May 15, 1908 – Character Designer, Storyman, and Disney Legend Joe Grant is Born
“I think there was always a gentle sweetness to Joe and his work. There’s a gentility in everything he touched. But there’s also a great sophistication. He was one of the truly great craftsmen of our art, but he always saw his craft as a way to communicate ideas.” – Roy E. Disney
On May 15, 1908, Joe Grant was born in New York City. After attending the Chouinard Art Institute, he joined the Walt Disney Studios in 1933 as a character designer and a story artist, and his first assignment was the Mickey Mouse short film Mickey’s Gala Premiere.

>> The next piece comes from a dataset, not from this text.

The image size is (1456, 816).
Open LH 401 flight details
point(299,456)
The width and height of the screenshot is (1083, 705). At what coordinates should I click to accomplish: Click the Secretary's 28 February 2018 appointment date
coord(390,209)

He also designed the look of the Queen and the Wicked Witch for Disney’s first feature film, Snow White and the Seven Dwarfs. The Character Model Department was created around this time, with Grant as the head, working out ideas for stories and characters through model sheets and three-dimension figures known as maquettes. Grant was also known for his work with partner Dick Huemer, working on story direction for Fantasia, and screen story for Dumbo. During World War II, Grant worked on story ideas and designs for several shorts, including Reason and Emotion, and Der Fuehrer’s Face. In 1949, Grant left the studio, due to the disbandment of the Character Model Department, and opened a ceramics studio and a greeting card company.
Almost forty years after leaving Disney, Grant received a call from the Animation Department, asking him to consult on Beauty and the Beast, and was credited for visual development on the final film. Grant then rejoined the studio as a story advisor for Pocahontas, The Hunchback of Notre Dame, and Home on the Range. Grant also contributed to the Pixar film Monsters, Inc., coining the title for the film. He was named a Disney Legend in 1992, and has been awarded a special career achievement award by the Los Angeles Film Critics Association. Grant passed away on May 6, 2005, at the age of 96.